Befürworter von nur einem Piloten im Cockpit – oder dem Fliegen komplett am Computer – verweisen gerne auf Statistiken, die belegen, dass rund 60 Prozent der Flugzeugunfälle durch menschliches Versagen verursacht werden, der größte Teil davon durch die Besatzung (55 Prozent), durch die Verkehrsleiter (5 Prozent) und Wartungstechniker (3 Prozent). Bei 13 Prozent kommt es erneut vor, bei 17 Prozent ist der Absturz auf einen technischen Defekt zurückzuführen.

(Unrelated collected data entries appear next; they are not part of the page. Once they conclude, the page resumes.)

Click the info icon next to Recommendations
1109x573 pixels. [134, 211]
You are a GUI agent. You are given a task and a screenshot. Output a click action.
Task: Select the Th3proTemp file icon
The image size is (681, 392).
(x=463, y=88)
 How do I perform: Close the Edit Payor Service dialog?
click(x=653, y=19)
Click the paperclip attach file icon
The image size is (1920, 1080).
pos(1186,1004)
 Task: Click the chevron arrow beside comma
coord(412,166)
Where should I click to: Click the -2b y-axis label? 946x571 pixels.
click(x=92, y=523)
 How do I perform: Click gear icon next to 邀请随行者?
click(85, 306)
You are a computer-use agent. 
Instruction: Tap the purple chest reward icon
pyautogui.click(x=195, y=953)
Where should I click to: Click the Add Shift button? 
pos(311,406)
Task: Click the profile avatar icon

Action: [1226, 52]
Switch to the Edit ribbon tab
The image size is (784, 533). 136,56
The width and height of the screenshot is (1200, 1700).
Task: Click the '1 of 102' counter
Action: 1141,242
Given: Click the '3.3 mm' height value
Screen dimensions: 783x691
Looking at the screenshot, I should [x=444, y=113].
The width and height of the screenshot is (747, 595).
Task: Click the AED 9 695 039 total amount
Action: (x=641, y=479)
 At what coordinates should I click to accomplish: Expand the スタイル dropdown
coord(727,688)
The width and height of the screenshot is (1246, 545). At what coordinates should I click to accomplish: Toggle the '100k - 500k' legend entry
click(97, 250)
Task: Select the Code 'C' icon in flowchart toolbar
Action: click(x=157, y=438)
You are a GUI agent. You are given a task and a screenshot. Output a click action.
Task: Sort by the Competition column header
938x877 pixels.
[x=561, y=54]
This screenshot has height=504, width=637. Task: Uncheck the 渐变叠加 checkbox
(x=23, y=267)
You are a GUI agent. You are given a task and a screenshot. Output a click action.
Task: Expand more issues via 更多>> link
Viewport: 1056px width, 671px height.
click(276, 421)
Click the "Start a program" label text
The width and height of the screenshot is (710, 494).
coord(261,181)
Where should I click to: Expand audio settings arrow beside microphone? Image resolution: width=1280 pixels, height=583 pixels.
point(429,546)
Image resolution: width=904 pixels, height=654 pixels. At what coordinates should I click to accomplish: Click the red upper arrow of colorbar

Dazu gibt es einiges zu sagen, sagt Melkert. Er ist sich des Arguments des VNV bewusst, dass Menschen erfinderischer sind, wenn es darum geht, Lösungen zu finden, wenn etwas schief geht. „Flugunfälle werden stets akribisch untersucht. Aber nicht immer hört man davon, wenn ein Pilot mit einem entscheidenden Eingriff die Lage gerettet hat. Das wird nicht auf dem neuesten Stand gehalten.‘
Ein wichtiges Argument des Pilotenverbandes sei, so der Luftfahrtspezialist, dass bisher der Grundsatz gelte, dass jedes Besatzungsmitglied, das aus dem Cockpit verschwand, das Fliegen sicherer machen müsse. „Jetzt sagt die EASA, dass das Fliegen noch eine Weile sicher bleiben muss.“
Warum werden die Piloten jetzt aktiv?
Über eine weitere Automatisierung von Verkehrsflugzeugen wird seit Jahrzehnten gesprochen. Vor vier Jahren führte Airbus eine erfolgreiche Testreihe mit einem Flugzeug durch, das ohne Menschen am Steuer startete. Eine Landung ohne Besatzung ist seit einiger Zeit möglich, allerdings muss ein Pilot noch alle Systeme „einstellen“, damit der Autopilot seine Arbeit erledigt.
Die EASA hat kürzlich eine Untersuchung der Möglichkeiten zur Abschaffung des Copiloten angeordnet. Das National Aerospace Center (NLR) wird diese Studie durchführen und hofft, diesen Sommer einen Bericht veröffentlichen zu können.
Flugzeughersteller und Fluggesellschaften wollen ab 2027 mit nur einem Piloten an der Spitze experimentieren. Die beiden fliegen immer noch, aber auf den langweiligen Langstrecken legt sich der Kapitän dann schlafen, um ausgeruht zu sein, wenn das Ziel in Sicht kommt. Heutzutage fliegt auf langen Strecken oft ein dritter Pilot, manchmal sogar eine zweite Crew, die einen Teil der Strecke fliegt. In Zukunft könnte die Rolle des Co-Piloten vielleicht von einem Flieger übernommen werden, der vom Boden aus „Co-Pilot“ ist. Dies könnte dann helfen, mehrere Flugzeuge zu bedienen und muss nur dann eingreifen, wenn sich die Person im Cockpit unwohl fühlt oder einschläft.